I enjoyed this book enormously, as I have all of the Quarry novels. Most writers who use the first-person narrative to show an unreliable narrator are doing it to get at the idea that the hero is not as good a person as he thinks himself to be… but Quarry usually turns out to be a better person than he should be, given his chosen vocation. It’s just a remarkable tightrope to walk and Collins does it superbly. The fascinating thing about Quarry as a character is that even though he presents himself as a professional killer for whom conscience is a huge inconvenience, nevertheless he still has one. Plus– and this is a big deal for me– the plot is built on an actual fair-play mystery that unfolds with clues and everything. I’m a little bit of a snob about this and I suspect Mr. Collins is too, because he’s really good at doing it. (So was Mickey Spillane, for that matter, and he never gets any credit for that. But plotting a genuine mystery that the reader has to puzzle out while still telling an involving story is damn hard and it should get some recognition.)
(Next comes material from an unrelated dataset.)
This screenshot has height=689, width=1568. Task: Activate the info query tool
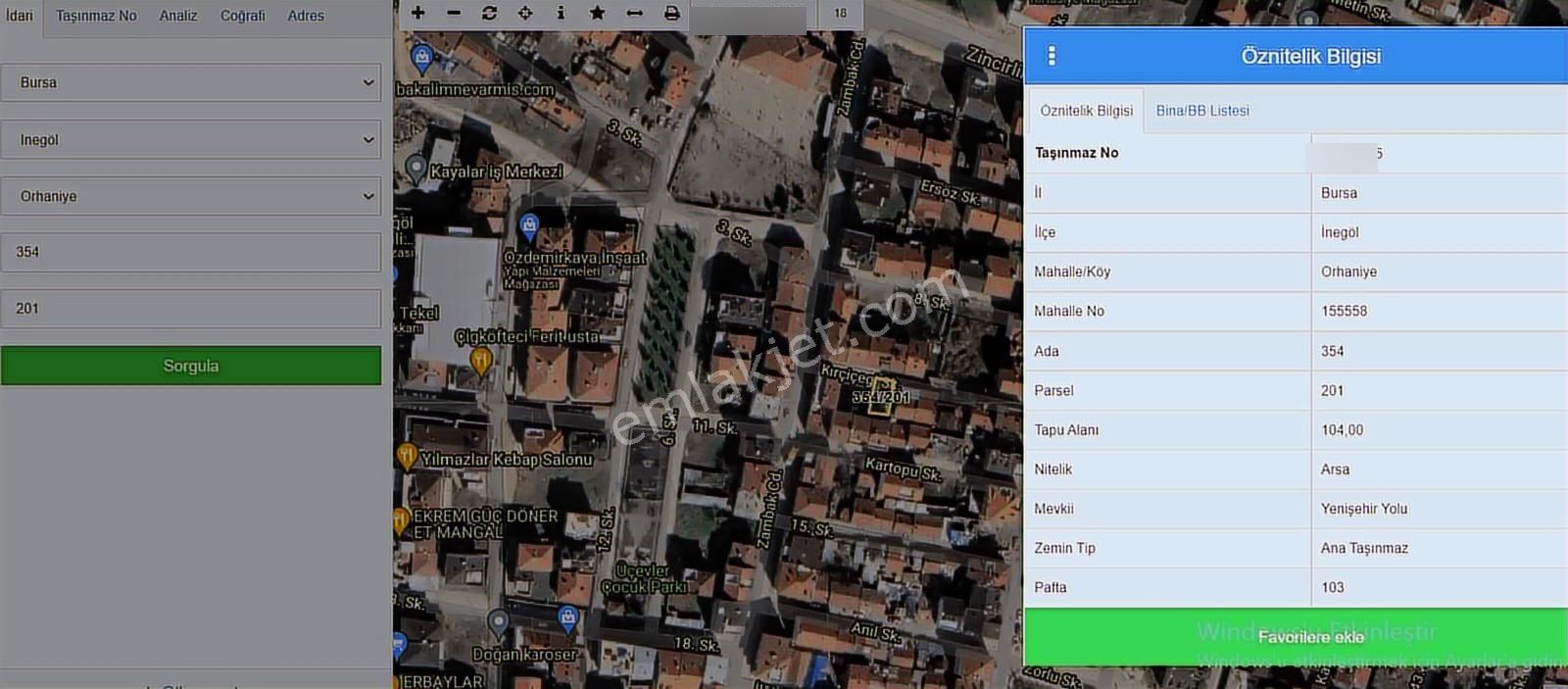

The thing that you won’t get from the cover copy is that this is sort of an ‘untold story’ from Quarry’s early years as a hit man. The reason for this, I suspect, is because Collins wanted to have a new book out to tie in to the current Cinemax TV show but he doesn’t want to spoil the ending for the TV people, since the television series is essentially an adaptation of the first novel.

And the TV show itself? How’d that turn out?

Well, it’s an interesting exercise in adaptation. Collins himself has scripted an episode and is listed as an executive producer, so he’s clearly okay with what they’ve done.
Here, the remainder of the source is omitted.